**Work order:** Of all the lines below, return only those starting with the line holding "Open the MGTOW4LiFE group title" and going on through the line holding "Given: Click the Bluetooth", exactly as written.

[Stored records]

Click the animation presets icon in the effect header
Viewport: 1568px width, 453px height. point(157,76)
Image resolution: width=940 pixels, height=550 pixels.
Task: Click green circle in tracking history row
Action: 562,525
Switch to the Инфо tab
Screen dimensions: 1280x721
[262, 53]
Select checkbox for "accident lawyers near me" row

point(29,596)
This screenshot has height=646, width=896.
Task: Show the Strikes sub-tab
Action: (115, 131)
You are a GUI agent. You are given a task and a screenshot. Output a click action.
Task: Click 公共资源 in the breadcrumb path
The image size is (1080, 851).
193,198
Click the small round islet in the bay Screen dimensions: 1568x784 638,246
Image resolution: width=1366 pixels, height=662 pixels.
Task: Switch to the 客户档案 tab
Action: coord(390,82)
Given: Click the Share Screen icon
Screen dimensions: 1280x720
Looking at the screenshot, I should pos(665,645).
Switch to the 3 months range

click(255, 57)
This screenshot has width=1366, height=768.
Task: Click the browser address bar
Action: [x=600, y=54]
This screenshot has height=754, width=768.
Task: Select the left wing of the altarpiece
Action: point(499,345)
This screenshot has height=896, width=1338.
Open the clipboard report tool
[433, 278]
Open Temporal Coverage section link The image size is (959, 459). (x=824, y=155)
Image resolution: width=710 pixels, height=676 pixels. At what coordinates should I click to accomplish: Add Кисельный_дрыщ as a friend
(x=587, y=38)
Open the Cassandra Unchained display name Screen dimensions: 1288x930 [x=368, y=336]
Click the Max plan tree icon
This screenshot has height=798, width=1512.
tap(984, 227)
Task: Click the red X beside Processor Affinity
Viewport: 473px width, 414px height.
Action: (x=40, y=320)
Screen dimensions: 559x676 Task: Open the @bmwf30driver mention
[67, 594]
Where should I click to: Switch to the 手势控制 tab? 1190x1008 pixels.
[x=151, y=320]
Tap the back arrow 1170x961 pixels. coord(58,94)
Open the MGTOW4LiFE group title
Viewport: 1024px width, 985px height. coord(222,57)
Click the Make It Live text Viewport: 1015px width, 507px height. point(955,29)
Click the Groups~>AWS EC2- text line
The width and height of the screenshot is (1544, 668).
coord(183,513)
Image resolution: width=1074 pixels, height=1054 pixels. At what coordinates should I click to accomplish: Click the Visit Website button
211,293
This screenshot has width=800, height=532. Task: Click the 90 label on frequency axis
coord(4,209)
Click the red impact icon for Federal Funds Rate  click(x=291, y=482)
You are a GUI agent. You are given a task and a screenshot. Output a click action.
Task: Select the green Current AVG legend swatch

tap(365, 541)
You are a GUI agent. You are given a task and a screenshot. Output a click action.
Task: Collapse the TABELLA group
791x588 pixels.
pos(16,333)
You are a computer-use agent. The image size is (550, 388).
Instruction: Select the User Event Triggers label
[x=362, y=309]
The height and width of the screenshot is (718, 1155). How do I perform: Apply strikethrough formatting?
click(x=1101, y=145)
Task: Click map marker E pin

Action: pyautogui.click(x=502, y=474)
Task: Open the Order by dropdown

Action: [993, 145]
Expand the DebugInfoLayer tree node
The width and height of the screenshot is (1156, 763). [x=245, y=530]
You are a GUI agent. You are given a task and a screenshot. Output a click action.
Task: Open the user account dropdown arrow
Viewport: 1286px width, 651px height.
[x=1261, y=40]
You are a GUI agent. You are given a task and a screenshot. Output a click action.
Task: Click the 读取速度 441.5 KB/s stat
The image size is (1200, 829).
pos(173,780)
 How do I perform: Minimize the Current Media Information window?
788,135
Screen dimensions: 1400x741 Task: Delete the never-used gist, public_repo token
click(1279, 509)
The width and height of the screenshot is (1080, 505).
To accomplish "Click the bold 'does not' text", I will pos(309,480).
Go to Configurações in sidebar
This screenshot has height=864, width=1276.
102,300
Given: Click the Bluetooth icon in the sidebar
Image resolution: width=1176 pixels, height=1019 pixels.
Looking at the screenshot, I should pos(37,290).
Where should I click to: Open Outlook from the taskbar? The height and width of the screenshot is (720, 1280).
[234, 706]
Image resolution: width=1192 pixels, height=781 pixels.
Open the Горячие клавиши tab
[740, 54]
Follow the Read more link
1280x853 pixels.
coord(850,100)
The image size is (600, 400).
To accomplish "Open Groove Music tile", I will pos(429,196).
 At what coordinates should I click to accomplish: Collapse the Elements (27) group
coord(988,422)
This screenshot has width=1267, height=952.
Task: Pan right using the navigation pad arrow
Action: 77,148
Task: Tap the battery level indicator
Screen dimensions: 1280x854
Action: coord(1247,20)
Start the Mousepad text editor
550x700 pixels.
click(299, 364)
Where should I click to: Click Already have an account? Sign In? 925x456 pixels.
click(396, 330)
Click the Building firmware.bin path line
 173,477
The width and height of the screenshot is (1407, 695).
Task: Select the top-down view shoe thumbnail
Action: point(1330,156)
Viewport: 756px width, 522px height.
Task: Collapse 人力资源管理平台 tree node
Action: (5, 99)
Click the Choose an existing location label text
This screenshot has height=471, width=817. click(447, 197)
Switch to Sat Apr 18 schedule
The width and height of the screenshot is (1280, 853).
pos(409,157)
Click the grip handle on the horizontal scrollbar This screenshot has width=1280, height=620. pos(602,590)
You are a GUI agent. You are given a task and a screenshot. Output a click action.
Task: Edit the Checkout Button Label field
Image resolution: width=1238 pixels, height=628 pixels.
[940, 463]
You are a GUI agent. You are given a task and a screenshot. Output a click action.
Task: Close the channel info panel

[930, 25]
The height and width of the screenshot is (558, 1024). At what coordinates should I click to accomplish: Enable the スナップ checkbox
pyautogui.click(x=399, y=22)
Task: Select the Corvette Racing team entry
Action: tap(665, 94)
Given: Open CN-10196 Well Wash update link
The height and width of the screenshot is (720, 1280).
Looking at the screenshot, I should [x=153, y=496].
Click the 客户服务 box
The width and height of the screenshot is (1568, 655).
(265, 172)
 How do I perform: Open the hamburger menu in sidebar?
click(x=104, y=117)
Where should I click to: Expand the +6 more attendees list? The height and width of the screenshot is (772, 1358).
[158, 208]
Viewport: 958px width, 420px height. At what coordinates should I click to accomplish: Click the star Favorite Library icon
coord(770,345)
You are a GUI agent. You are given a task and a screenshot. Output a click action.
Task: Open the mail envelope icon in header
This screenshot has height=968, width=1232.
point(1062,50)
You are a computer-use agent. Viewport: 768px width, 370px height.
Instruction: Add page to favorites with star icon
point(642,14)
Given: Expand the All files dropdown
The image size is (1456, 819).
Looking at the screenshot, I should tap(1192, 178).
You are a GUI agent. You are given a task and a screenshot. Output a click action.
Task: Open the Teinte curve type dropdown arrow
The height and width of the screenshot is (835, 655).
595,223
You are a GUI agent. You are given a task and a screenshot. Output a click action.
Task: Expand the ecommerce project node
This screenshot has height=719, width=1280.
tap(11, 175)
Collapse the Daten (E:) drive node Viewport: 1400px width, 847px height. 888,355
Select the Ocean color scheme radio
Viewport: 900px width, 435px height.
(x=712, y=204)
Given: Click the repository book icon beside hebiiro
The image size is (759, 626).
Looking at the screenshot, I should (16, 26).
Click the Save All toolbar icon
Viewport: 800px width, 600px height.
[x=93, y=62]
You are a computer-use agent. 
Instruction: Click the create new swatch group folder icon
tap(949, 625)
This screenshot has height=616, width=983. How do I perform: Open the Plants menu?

**Answer to this exercise:**
Open the MGTOW4LiFE group title
Viewport: 1024px width, 985px height. coord(222,57)
Click the Make It Live text Viewport: 1015px width, 507px height. point(955,29)
Click the Groups~>AWS EC2- text line
The width and height of the screenshot is (1544, 668).
coord(183,513)
Image resolution: width=1074 pixels, height=1054 pixels. At what coordinates should I click to accomplish: Click the Visit Website button
211,293
This screenshot has width=800, height=532. Task: Click the 90 label on frequency axis
coord(4,209)
Click the red impact icon for Federal Funds Rate  click(x=291, y=482)
You are a GUI agent. You are given a task and a screenshot. Output a click action.
Task: Select the green Current AVG legend swatch

tap(365, 541)
You are a GUI agent. You are given a task and a screenshot. Output a click action.
Task: Collapse the TABELLA group
791x588 pixels.
pos(16,333)
You are a computer-use agent. The image size is (550, 388).
Instruction: Select the User Event Triggers label
[x=362, y=309]
The height and width of the screenshot is (718, 1155). How do I perform: Apply strikethrough formatting?
click(x=1101, y=145)
Task: Click map marker E pin

Action: pyautogui.click(x=502, y=474)
Task: Open the Order by dropdown

Action: [993, 145]
Expand the DebugInfoLayer tree node
The width and height of the screenshot is (1156, 763). [x=245, y=530]
You are a GUI agent. You are given a task and a screenshot. Output a click action.
Task: Open the user account dropdown arrow
Viewport: 1286px width, 651px height.
[x=1261, y=40]
You are a GUI agent. You are given a task and a screenshot. Output a click action.
Task: Click the 读取速度 441.5 KB/s stat
The image size is (1200, 829).
pos(173,780)
 How do I perform: Minimize the Current Media Information window?
788,135
Screen dimensions: 1400x741 Task: Delete the never-used gist, public_repo token
click(1279, 509)
The width and height of the screenshot is (1080, 505).
To accomplish "Click the bold 'does not' text", I will pos(309,480).
Go to Configurações in sidebar
This screenshot has height=864, width=1276.
102,300
Given: Click the Bluetooth icon in the sidebar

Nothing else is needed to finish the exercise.